- **Your task**
Top to bottom, output the entries that follow exactly.

- **Data for review**
--- START ---

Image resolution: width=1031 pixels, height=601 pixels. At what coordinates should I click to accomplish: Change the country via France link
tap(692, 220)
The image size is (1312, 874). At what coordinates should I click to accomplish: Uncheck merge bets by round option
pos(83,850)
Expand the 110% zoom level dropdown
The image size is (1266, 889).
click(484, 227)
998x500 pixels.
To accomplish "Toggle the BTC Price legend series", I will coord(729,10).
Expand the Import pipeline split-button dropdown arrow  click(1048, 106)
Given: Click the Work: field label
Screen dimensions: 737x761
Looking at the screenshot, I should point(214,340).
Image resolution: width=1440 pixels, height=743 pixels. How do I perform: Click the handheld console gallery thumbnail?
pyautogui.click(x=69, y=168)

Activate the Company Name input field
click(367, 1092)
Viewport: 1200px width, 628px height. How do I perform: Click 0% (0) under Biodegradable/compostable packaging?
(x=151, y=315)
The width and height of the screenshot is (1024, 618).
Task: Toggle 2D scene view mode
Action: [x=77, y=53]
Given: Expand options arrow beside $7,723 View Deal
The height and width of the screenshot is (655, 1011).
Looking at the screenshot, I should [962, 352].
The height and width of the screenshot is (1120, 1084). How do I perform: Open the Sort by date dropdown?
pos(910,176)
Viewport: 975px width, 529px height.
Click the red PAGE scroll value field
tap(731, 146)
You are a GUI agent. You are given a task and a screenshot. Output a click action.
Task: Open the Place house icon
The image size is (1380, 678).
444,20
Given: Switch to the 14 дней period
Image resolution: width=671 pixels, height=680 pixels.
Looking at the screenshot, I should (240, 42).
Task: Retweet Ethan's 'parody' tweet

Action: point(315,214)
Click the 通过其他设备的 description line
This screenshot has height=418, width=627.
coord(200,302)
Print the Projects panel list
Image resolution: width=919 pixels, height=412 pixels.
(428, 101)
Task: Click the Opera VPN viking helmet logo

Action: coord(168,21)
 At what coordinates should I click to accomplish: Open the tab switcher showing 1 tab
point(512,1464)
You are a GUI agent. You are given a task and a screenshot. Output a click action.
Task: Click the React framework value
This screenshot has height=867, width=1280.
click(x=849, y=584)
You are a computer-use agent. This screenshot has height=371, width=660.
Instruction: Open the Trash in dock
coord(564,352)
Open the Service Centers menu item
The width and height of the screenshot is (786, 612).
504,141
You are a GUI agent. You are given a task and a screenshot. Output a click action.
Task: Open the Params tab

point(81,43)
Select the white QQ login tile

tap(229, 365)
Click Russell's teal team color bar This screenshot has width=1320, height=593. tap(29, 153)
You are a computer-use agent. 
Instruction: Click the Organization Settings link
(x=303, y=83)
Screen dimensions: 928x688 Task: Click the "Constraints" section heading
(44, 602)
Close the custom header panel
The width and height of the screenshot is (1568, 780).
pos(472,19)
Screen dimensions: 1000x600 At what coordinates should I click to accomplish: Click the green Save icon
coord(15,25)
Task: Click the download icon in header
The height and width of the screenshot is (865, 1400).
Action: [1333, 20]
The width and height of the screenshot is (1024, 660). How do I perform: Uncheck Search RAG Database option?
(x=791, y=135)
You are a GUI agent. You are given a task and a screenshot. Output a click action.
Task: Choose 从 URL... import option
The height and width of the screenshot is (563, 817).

--- END ---

- **Task result**
Image resolution: width=1031 pixels, height=601 pixels. At what coordinates should I click to accomplish: Change the country via France link
tap(692, 220)
The image size is (1312, 874). At what coordinates should I click to accomplish: Uncheck merge bets by round option
pos(83,850)
Expand the 110% zoom level dropdown
The image size is (1266, 889).
click(484, 227)
998x500 pixels.
To accomplish "Toggle the BTC Price legend series", I will coord(729,10).
Expand the Import pipeline split-button dropdown arrow  click(1048, 106)
Given: Click the Work: field label
Screen dimensions: 737x761
Looking at the screenshot, I should point(214,340).
Image resolution: width=1440 pixels, height=743 pixels. How do I perform: Click the handheld console gallery thumbnail?
pyautogui.click(x=69, y=168)

Activate the Company Name input field
click(367, 1092)
Viewport: 1200px width, 628px height. How do I perform: Click 0% (0) under Biodegradable/compostable packaging?
(x=151, y=315)
The width and height of the screenshot is (1024, 618).
Task: Toggle 2D scene view mode
Action: [x=77, y=53]
Given: Expand options arrow beside $7,723 View Deal
The height and width of the screenshot is (655, 1011).
Looking at the screenshot, I should [962, 352].
The height and width of the screenshot is (1120, 1084). How do I perform: Open the Sort by date dropdown?
pos(910,176)
Viewport: 975px width, 529px height.
Click the red PAGE scroll value field
tap(731, 146)
You are a GUI agent. You are given a task and a screenshot. Output a click action.
Task: Open the Place house icon
The image size is (1380, 678).
444,20
Given: Switch to the 14 дней period
Image resolution: width=671 pixels, height=680 pixels.
Looking at the screenshot, I should (240, 42).
Task: Retweet Ethan's 'parody' tweet

Action: point(315,214)
Click the 通过其他设备的 description line
This screenshot has height=418, width=627.
coord(200,302)
Print the Projects panel list
Image resolution: width=919 pixels, height=412 pixels.
(428, 101)
Task: Click the Opera VPN viking helmet logo

Action: coord(168,21)
 At what coordinates should I click to accomplish: Open the tab switcher showing 1 tab
point(512,1464)
You are a GUI agent. You are given a task and a screenshot. Output a click action.
Task: Click the React framework value
This screenshot has height=867, width=1280.
click(x=849, y=584)
You are a computer-use agent. This screenshot has height=371, width=660.
Instruction: Open the Trash in dock
coord(564,352)
Open the Service Centers menu item
The width and height of the screenshot is (786, 612).
504,141
You are a GUI agent. You are given a task and a screenshot. Output a click action.
Task: Open the Params tab

point(81,43)
Select the white QQ login tile

tap(229, 365)
Click Russell's teal team color bar This screenshot has width=1320, height=593. tap(29, 153)
You are a computer-use agent. 
Instruction: Click the Organization Settings link
(x=303, y=83)
Screen dimensions: 928x688 Task: Click the "Constraints" section heading
(44, 602)
Close the custom header panel
The width and height of the screenshot is (1568, 780).
pos(472,19)
Screen dimensions: 1000x600 At what coordinates should I click to accomplish: Click the green Save icon
coord(15,25)
Task: Click the download icon in header
The height and width of the screenshot is (865, 1400).
Action: [1333, 20]
The width and height of the screenshot is (1024, 660). How do I perform: Uncheck Search RAG Database option?
(x=791, y=135)
You are a GUI agent. You are given a task and a screenshot. Output a click action.
Task: Choose 从 URL... import option
The height and width of the screenshot is (563, 817).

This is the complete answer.